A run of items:
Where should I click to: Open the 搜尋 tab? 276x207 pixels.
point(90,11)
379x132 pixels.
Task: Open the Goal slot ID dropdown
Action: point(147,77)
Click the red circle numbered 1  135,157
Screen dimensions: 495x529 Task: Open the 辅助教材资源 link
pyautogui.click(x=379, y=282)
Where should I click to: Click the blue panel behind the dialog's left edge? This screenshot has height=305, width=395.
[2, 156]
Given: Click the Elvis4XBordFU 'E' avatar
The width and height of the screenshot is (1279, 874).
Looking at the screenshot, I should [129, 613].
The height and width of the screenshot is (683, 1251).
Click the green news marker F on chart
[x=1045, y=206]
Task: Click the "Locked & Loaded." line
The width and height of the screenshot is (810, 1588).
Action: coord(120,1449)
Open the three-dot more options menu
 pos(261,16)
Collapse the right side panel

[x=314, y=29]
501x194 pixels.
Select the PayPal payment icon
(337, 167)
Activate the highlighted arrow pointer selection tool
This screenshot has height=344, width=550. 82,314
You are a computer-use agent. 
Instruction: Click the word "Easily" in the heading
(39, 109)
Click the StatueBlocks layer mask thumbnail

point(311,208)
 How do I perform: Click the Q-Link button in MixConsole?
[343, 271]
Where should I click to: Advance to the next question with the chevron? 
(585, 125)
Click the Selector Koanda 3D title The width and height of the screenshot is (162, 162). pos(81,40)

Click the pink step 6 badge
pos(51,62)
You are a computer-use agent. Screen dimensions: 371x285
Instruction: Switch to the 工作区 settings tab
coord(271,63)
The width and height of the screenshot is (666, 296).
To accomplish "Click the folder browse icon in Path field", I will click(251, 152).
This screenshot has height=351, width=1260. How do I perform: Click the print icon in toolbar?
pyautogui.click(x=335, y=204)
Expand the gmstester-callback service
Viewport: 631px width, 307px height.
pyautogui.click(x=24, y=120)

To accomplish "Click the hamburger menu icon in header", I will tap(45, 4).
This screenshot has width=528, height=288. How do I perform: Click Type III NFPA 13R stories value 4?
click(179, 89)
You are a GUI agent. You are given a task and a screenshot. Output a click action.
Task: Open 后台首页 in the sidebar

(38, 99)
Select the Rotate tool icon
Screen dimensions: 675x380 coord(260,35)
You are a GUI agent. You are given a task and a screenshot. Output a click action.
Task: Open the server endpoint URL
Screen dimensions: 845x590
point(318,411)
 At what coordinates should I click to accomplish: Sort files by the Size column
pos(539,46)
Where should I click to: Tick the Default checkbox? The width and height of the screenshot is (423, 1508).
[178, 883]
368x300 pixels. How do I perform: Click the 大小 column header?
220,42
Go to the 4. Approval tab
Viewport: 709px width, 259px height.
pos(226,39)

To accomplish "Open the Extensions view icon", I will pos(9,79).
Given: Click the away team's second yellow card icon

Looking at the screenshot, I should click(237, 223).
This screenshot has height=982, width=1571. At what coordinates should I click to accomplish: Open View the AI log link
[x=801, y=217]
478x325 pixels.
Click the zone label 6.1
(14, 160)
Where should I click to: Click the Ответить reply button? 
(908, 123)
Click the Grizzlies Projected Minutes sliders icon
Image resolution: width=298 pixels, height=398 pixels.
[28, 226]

● **EXERCISE BRIEF**
Write the lines from the one containing "Activate the highlighted" to the one containing "pos(539,46)", inclusive, as a JSON list of strings with one string per line and blank lines omitted.

● **SOLUTION TO THE EXERCISE**
[
  "Activate the highlighted arrow pointer selection tool",
  "This screenshot has height=344, width=550. 82,314",
  "You are a computer-use agent. ",
  "Instruction: Click the word \"Easily\" in the heading",
  "(39, 109)",
  "Click the StatueBlocks layer mask thumbnail",
  "point(311,208)",
  " How do I perform: Click the Q-Link button in MixConsole?",
  "[343, 271]",
  "Where should I click to: Advance to the next question with the chevron? ",
  "(585, 125)",
  "Click the Selector Koanda 3D title The width and height of the screenshot is (162, 162). pos(81,40)",
  "Click the pink step 6 badge",
  "pos(51,62)",
  "You are a computer-use agent. Screen dimensions: 371x285",
  "Instruction: Switch to the 工作区 settings tab",
  "coord(271,63)",
  "The width and height of the screenshot is (666, 296).",
  "To accomplish \"Click the folder browse icon in Path field\", I will click(251, 152).",
  "This screenshot has height=351, width=1260. How do I perform: Click the print icon in toolbar?",
  "pyautogui.click(x=335, y=204)",
  "Expand the gmstester-callback service",
  "Viewport: 631px width, 307px height.",
  "pyautogui.click(x=24, y=120)",
  "To accomplish \"Click the hamburger menu icon in header\", I will tap(45, 4).",
  "This screenshot has width=528, height=288. How do I perform: Click Type III NFPA 13R stories value 4?",
  "click(179, 89)",
  "You are a GUI agent. You are given a task and a screenshot. Output a click action.",
  "Task: Open 后台首页 in the sidebar",
  "(38, 99)",
  "Select the Rotate tool icon",
  "Screen dimensions: 675x380 coord(260,35)",
  "You are a GUI agent. You are given a task and a screenshot. Output a click action.",
  "Task: Open the server endpoint URL",
  "Screen dimensions: 845x590",
  "point(318,411)",
  " At what coordinates should I click to accomplish: Sort files by the Size column",
  "pos(539,46)"
]